* YOUR INSTRUCTIONS *
A word-for-word transcription of the whole listing is required.

* DATASET RECORDS *

______

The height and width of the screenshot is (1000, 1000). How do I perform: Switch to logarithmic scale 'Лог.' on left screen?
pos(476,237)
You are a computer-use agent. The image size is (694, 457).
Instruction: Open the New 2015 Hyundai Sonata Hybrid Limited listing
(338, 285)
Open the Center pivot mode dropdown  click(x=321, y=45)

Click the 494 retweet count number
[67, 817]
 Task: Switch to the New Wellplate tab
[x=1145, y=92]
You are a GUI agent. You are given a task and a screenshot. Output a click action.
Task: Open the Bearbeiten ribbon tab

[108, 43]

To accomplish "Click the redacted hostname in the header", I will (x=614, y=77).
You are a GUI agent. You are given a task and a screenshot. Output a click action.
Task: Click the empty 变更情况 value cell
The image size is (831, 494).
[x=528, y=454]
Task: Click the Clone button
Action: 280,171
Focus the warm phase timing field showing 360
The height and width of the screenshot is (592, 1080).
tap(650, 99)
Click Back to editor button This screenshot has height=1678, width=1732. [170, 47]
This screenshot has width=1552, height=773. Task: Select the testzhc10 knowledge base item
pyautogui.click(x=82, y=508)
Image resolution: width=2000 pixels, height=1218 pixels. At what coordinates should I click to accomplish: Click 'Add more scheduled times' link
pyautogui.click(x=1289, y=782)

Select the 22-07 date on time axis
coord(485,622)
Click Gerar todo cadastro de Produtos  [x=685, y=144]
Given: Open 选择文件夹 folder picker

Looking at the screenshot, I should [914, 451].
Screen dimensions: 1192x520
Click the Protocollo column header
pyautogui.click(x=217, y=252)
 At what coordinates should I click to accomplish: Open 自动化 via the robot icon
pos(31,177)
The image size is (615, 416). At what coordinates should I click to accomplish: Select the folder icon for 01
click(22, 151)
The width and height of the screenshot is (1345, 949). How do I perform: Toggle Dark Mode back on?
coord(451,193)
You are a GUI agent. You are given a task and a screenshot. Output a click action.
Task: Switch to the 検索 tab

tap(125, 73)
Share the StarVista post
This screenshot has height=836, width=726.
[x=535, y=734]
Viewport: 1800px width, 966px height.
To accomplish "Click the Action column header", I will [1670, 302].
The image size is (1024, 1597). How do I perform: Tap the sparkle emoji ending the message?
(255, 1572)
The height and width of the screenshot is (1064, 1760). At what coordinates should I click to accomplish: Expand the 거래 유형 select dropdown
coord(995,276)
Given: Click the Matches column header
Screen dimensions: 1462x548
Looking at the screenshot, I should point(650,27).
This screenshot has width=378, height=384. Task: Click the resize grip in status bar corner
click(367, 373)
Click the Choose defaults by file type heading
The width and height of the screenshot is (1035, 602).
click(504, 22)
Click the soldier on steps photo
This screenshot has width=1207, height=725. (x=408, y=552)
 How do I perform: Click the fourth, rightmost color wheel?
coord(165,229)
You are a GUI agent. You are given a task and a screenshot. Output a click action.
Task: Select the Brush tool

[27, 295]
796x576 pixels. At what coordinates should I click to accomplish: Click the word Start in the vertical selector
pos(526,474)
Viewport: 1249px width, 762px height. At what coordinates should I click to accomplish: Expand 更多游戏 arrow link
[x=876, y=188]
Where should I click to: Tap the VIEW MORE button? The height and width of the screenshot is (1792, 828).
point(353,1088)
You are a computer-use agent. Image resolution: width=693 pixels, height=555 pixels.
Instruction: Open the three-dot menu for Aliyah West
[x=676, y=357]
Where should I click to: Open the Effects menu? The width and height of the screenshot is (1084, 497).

______

* REPLY TO THE TASK *
The height and width of the screenshot is (1000, 1000). How do I perform: Switch to logarithmic scale 'Лог.' on left screen?
pos(476,237)
You are a computer-use agent. The image size is (694, 457).
Instruction: Open the New 2015 Hyundai Sonata Hybrid Limited listing
(338, 285)
Open the Center pivot mode dropdown  click(x=321, y=45)

Click the 494 retweet count number
[67, 817]
 Task: Switch to the New Wellplate tab
[x=1145, y=92]
You are a GUI agent. You are given a task and a screenshot. Output a click action.
Task: Open the Bearbeiten ribbon tab

[108, 43]

To accomplish "Click the redacted hostname in the header", I will (x=614, y=77).
You are a GUI agent. You are given a task and a screenshot. Output a click action.
Task: Click the empty 变更情况 value cell
The image size is (831, 494).
[x=528, y=454]
Task: Click the Clone button
Action: 280,171
Focus the warm phase timing field showing 360
The height and width of the screenshot is (592, 1080).
tap(650, 99)
Click Back to editor button This screenshot has height=1678, width=1732. [170, 47]
This screenshot has width=1552, height=773. Task: Select the testzhc10 knowledge base item
pyautogui.click(x=82, y=508)
Image resolution: width=2000 pixels, height=1218 pixels. At what coordinates should I click to accomplish: Click 'Add more scheduled times' link
pyautogui.click(x=1289, y=782)

Select the 22-07 date on time axis
coord(485,622)
Click Gerar todo cadastro de Produtos  [x=685, y=144]
Given: Open 选择文件夹 folder picker

Looking at the screenshot, I should [914, 451].
Screen dimensions: 1192x520
Click the Protocollo column header
pyautogui.click(x=217, y=252)
 At what coordinates should I click to accomplish: Open 自动化 via the robot icon
pos(31,177)
The image size is (615, 416). At what coordinates should I click to accomplish: Select the folder icon for 01
click(22, 151)
The width and height of the screenshot is (1345, 949). How do I perform: Toggle Dark Mode back on?
coord(451,193)
You are a GUI agent. You are given a task and a screenshot. Output a click action.
Task: Switch to the 検索 tab

tap(125, 73)
Share the StarVista post
This screenshot has height=836, width=726.
[x=535, y=734]
Viewport: 1800px width, 966px height.
To accomplish "Click the Action column header", I will [1670, 302].
The image size is (1024, 1597). How do I perform: Tap the sparkle emoji ending the message?
(255, 1572)
The height and width of the screenshot is (1064, 1760). At what coordinates should I click to accomplish: Expand the 거래 유형 select dropdown
coord(995,276)
Given: Click the Matches column header
Screen dimensions: 1462x548
Looking at the screenshot, I should point(650,27).
This screenshot has width=378, height=384. Task: Click the resize grip in status bar corner
click(367, 373)
Click the Choose defaults by file type heading
The width and height of the screenshot is (1035, 602).
click(504, 22)
Click the soldier on steps photo
This screenshot has width=1207, height=725. (x=408, y=552)
 How do I perform: Click the fourth, rightmost color wheel?
coord(165,229)
You are a GUI agent. You are given a task and a screenshot. Output a click action.
Task: Select the Brush tool

[27, 295]
796x576 pixels. At what coordinates should I click to accomplish: Click the word Start in the vertical selector
pos(526,474)
Viewport: 1249px width, 762px height. At what coordinates should I click to accomplish: Expand 更多游戏 arrow link
[x=876, y=188]
Where should I click to: Tap the VIEW MORE button? The height and width of the screenshot is (1792, 828).
point(353,1088)
You are a computer-use agent. Image resolution: width=693 pixels, height=555 pixels.
Instruction: Open the three-dot menu for Aliyah West
[x=676, y=357]
Where should I click to: Open the Effects menu? The width and height of the screenshot is (1084, 497).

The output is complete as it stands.